Hmac Signatures-Specific Remediation in Spring Boot — concrete code fixes
To mitigate brute force and side-channel risks, implement Hmac verification using constant-time comparison and strict protocol controls. Below are concrete, working Spring Boot examples that demonstrate secure signature generation and verification.

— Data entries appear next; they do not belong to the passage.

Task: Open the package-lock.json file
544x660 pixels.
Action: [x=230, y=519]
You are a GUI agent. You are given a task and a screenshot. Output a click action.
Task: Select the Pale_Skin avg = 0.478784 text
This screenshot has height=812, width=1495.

First, define a utility for constant-time comparison to avoid timing leaks:
import javax.crypto.Mac;
import javax.crypto.spec.SecretKeySpec;
import java.nio.charset.StandardCharsets;
import java.security.InvalidKeyException;
import java.security.NoSuchAlgorithmException;
import java.util.Base64;
public class HmacUtil {
private static final String HMAC_ALGORITHM = "HmacSHA256";
public static String calculateHmac(String data, String secret) throws NoSuchAlgorithmException, InvalidKeyException {
Mac mac = Mac.getInstance(HMAC_ALGORITHM);
SecretKeySpec keySpec = new SecretKeySpec(secret.getBytes(StandardCharsets.UTF_8), HMAC_ALGORITHM);
byte[] hmacBytes = mac.doFinal(data.getBytes(StandardCharsets.UTF_8));
return Base64.getEncoder().encodeToString(hmacBytes);
}
public static boolean safeEquals(String a, String b) {
if (a == null || b == null) {
return false;
}
if (a.length() != b.length()) {
return false;
}
int result = 0;
for (int i = 0; i < a.length(); i++) {
result |= a.charAt(i) ^ b.charAt(i);
}
return result == 0;
}
}
Use this utility in a Spring Boot controller or filter to verify incoming Hmac signatures safely:
@RestController
@RequestMapping("/api")
public class OrderController {
private static final String SECRET = System.getenv("HMAC_SECRET"); // store securely
private static final long TIMESTAMP_TOLERANCE_SECONDS = 30;
@PostMapping("/orders")
public ResponseEntity<String> createOrder(
@RequestHeader("X-API-Key") String apiKey,
@RequestHeader("X-Timestamp") String timestampHeader,
@RequestHeader("X-Signature") String receivedSignature,
@RequestBody String payload) throws Exception {
long timestamp = Long.parseLong(timestampHeader);
long now = System.currentTimeMillis() / 1000;
// Reject requests with excessive clock skew
if (Math.abs(now - timestamp) > TIMESTAMP_TOLERANCE_SECONDS) {
return ResponseEntity.status(400).body("Timestamp out of tolerance");
}
// Recompute signature over timestamp + payload to bind time and content
String dataToSign = timestamp + payload;
String expectedSignature = HmacUtil.calculateHmac(dataToSign, SECRET);
// Use constant-time comparison to prevent timing attacks
if (!HmacUtil.safeEquals(expectedSignature, receivedSignature)) {
return ResponseEntity.status(401).body("Invalid signature");
}
// Additional business logic here
return ResponseEntity.ok("Order created");
}
}
For broader protection, implement a once-per-request nonce cache and enforce rate limits to blunt brute force attempts. Also ensure that error messages do not distinguish between bad signature and other failures, and that response times remain consistent regardless of input validity. These practices align with the checks included in middleBrick scans, which can surface timing and validation issues in your OpenAPI/Swagger specs and runtime behavior.